立体障害のために分子間の会合が弱いため、n-ブチルリチウムよりも塩基性・反応性が高い。溶液状態でも空気と反応して発火することがあるため、実験で取り扱う際は n-ブチルリチウム以上に十分に気をつけて行なう必要がある。
ハロゲン化物のリチオ化に用いる際には、ハロゲン化合物に対して2当量の tert-ブチルリチウムが必要である。これは、ハロゲン-リチウム交換によって生成した tert-ブチルハライドが別の tert-ブチルリチウムを塩基として即座に脱離反応(脱ハロゲン化水素し、イソブテンとなる)を起こすためである。
また、このことにより、n-ブチルリチウムによるリチオ化で副生するハロゲン化アルキル(例えば1-ブロモブタン) が発生しないため、副反応が抑えられる場合がある。
性質
tert-ブチルリチウムのリチウム-炭素結合は高度に分極しており、約40%のイオン性を示す。
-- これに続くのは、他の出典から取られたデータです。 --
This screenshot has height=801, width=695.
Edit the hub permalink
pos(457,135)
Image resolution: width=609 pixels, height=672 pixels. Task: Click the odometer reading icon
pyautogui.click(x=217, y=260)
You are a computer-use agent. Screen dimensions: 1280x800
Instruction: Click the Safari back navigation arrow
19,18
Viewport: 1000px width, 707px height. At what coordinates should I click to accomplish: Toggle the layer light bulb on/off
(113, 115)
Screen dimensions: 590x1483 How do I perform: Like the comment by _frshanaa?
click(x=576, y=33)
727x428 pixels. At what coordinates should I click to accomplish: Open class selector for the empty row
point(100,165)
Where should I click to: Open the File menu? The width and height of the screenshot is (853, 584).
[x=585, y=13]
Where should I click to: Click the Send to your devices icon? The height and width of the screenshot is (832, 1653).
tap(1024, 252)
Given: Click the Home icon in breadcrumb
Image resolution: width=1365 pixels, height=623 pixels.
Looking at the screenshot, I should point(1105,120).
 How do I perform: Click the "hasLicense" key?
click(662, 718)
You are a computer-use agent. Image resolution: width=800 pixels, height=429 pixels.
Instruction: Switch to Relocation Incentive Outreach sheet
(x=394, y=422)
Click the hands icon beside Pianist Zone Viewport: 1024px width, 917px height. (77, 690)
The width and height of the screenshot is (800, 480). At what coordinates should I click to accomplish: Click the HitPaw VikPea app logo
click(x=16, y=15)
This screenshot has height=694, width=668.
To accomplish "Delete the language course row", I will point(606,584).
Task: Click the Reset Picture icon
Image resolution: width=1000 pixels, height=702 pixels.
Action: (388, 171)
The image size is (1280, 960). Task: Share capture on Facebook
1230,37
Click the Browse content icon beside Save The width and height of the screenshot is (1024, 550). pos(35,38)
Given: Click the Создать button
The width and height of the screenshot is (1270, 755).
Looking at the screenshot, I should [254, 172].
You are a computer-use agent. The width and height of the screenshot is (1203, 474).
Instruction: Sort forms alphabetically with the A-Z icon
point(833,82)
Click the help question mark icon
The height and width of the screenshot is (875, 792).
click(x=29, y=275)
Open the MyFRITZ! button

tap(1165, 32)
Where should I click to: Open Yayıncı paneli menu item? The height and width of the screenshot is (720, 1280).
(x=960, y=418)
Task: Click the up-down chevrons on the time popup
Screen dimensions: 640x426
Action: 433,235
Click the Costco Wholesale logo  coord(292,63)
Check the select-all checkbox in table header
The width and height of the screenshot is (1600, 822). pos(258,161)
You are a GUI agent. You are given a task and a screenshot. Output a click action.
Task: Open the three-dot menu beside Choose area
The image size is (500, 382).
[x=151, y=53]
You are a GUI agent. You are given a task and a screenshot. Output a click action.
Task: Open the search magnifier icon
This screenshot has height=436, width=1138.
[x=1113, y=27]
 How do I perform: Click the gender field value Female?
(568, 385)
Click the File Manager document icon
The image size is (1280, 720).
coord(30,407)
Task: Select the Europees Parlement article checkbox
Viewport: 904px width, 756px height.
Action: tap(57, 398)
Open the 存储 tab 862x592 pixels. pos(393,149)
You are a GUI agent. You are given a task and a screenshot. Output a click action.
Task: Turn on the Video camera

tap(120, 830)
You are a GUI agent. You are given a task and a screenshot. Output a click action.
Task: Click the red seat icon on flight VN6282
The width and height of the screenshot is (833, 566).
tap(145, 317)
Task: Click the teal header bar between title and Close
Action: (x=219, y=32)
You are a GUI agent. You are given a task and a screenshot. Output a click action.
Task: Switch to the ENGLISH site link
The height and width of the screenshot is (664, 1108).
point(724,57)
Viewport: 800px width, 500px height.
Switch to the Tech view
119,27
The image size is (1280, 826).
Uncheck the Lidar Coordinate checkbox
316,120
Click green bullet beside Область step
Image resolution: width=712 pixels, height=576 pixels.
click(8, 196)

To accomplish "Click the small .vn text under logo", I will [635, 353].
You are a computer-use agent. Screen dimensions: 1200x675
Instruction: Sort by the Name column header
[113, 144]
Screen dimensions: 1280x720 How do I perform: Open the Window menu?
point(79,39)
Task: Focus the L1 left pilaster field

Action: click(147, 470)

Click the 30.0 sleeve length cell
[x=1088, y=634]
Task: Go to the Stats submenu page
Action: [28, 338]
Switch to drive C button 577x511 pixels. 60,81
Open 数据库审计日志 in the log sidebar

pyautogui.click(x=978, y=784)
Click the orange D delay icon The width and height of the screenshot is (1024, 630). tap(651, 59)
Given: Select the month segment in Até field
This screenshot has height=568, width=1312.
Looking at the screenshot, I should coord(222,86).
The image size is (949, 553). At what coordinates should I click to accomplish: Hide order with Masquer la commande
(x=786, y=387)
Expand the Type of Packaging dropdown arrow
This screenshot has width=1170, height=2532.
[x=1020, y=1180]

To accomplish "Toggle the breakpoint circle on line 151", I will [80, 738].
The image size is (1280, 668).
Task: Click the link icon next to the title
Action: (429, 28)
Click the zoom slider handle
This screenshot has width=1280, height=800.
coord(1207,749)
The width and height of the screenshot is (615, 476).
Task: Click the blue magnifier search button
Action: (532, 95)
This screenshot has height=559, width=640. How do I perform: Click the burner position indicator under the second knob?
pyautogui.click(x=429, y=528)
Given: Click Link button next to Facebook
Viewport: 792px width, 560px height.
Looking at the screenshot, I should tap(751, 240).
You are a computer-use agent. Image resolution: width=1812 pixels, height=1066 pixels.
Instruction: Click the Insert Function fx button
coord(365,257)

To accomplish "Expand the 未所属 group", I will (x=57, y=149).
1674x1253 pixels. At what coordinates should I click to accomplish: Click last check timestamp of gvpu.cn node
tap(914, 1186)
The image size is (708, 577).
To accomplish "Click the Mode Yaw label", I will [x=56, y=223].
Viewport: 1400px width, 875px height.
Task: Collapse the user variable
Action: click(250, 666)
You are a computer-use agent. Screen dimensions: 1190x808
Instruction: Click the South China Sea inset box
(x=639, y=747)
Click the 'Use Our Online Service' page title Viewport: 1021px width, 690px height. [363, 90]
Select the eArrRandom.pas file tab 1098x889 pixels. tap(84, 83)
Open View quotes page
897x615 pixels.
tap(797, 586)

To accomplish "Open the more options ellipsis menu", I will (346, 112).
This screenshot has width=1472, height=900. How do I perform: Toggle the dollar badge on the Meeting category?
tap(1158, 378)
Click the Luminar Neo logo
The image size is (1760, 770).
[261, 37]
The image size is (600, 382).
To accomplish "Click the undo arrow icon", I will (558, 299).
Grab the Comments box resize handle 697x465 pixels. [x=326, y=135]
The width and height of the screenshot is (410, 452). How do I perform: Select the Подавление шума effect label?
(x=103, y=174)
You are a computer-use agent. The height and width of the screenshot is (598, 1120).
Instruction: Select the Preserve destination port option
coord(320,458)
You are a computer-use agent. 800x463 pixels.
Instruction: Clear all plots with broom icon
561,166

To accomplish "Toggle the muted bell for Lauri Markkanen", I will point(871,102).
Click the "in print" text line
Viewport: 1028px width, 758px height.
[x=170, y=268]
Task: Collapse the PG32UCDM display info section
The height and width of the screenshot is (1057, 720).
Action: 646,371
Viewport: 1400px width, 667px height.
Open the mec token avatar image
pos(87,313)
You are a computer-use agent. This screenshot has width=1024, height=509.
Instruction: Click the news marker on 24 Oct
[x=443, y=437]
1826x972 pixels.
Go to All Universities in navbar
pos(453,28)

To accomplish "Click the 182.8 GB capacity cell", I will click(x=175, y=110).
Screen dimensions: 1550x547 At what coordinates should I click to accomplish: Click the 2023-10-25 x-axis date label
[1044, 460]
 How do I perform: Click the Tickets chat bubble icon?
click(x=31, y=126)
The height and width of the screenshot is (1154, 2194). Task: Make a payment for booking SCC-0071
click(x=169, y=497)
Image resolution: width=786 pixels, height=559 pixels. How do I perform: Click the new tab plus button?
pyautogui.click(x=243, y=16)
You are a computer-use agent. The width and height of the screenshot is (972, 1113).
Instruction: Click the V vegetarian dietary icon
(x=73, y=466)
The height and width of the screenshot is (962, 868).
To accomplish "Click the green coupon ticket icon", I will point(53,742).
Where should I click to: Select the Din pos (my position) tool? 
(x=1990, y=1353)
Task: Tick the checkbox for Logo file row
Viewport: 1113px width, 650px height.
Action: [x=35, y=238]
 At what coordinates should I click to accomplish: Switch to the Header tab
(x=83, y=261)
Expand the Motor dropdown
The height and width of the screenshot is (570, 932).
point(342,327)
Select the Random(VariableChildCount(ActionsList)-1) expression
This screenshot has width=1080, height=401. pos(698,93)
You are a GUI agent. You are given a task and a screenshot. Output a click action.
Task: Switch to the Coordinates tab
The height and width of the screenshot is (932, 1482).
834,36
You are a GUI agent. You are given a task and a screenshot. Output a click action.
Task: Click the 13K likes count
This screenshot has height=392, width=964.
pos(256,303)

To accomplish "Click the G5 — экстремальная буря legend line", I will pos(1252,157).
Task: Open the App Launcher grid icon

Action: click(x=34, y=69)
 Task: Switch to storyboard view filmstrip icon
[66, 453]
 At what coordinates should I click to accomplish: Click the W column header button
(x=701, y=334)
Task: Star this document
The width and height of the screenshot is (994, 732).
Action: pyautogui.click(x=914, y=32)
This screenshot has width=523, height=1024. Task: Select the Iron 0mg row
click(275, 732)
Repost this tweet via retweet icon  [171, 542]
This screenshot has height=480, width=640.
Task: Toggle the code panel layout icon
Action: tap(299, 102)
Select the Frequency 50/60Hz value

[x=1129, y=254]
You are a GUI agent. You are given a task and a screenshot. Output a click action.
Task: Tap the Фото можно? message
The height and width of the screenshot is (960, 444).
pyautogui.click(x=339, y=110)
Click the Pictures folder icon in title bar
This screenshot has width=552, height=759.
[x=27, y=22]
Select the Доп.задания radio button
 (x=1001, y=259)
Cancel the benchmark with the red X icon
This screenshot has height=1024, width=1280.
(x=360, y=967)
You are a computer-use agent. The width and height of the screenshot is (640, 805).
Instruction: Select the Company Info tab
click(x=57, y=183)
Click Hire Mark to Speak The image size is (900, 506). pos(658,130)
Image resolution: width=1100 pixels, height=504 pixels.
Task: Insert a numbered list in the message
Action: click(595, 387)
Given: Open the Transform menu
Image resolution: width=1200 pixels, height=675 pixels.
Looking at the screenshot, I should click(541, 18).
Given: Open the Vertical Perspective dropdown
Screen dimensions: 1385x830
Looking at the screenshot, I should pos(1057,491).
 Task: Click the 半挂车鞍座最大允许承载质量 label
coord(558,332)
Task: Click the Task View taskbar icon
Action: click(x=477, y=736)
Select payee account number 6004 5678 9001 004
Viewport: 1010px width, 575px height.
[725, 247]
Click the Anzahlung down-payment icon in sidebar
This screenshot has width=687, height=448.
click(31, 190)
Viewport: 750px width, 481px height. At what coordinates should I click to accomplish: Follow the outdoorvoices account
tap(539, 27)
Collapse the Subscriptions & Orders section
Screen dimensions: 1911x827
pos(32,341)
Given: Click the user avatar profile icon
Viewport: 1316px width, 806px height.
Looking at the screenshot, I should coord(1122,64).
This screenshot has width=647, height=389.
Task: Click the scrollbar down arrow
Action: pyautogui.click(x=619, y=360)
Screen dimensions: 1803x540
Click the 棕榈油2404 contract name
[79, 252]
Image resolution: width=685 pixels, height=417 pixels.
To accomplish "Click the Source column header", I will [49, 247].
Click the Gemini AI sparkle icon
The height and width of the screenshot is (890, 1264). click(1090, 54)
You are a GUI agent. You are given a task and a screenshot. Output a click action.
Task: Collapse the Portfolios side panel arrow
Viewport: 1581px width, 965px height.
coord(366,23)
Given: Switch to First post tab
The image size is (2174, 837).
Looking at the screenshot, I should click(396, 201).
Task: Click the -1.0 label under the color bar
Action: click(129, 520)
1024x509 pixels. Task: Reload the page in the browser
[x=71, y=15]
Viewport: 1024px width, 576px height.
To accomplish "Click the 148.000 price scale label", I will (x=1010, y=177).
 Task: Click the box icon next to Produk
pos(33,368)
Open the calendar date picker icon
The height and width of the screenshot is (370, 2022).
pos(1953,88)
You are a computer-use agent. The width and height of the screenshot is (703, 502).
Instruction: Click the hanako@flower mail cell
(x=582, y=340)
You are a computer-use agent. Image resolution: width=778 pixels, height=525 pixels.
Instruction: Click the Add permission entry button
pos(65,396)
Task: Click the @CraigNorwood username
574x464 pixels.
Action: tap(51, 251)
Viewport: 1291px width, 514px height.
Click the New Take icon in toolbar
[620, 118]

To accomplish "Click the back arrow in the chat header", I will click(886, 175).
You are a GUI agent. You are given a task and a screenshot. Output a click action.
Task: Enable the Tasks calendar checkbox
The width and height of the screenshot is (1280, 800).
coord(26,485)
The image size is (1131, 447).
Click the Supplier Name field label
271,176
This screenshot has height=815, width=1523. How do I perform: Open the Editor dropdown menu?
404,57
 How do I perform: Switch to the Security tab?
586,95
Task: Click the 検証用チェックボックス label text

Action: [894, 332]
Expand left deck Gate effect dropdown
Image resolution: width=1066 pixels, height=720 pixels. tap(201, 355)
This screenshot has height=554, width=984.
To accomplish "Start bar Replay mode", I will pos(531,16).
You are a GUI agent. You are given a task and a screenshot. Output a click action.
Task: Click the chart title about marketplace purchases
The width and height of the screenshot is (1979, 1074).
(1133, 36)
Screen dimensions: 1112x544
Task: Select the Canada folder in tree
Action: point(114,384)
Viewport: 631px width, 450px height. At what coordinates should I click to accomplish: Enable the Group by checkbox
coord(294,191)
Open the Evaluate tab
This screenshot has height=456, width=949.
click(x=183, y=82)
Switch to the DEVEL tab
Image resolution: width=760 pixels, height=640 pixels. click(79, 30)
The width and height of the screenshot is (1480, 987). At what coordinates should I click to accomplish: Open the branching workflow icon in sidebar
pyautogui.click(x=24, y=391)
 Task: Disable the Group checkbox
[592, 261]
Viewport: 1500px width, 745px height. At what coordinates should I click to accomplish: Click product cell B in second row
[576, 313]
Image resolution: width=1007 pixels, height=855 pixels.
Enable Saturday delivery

tert-ブチルリチウムは、2つの共鳴構造によって示されているように、カルバニオンのように反応する[3]。C-Li結合の極性を計算すると、tert-ブチルリチウム単分子の「真」の構造は2つの共鳴構造の平均に近いと考えられる。中央の炭素原子は〜50%の部分負電荷を、リチウム原子は〜50%の部分正電荷を持っている。
n-ブチルリチウムと同様に、tert-ブチルリチウムは、ハロゲンリチウム交換反応やアミン、活性C—H結合の脱プロトン化に使用される。tert-ブチルリチウムは、下記にテトラヒドロフラン (THF) の例で示すように、エーテルのα位を攻撃することが出来る。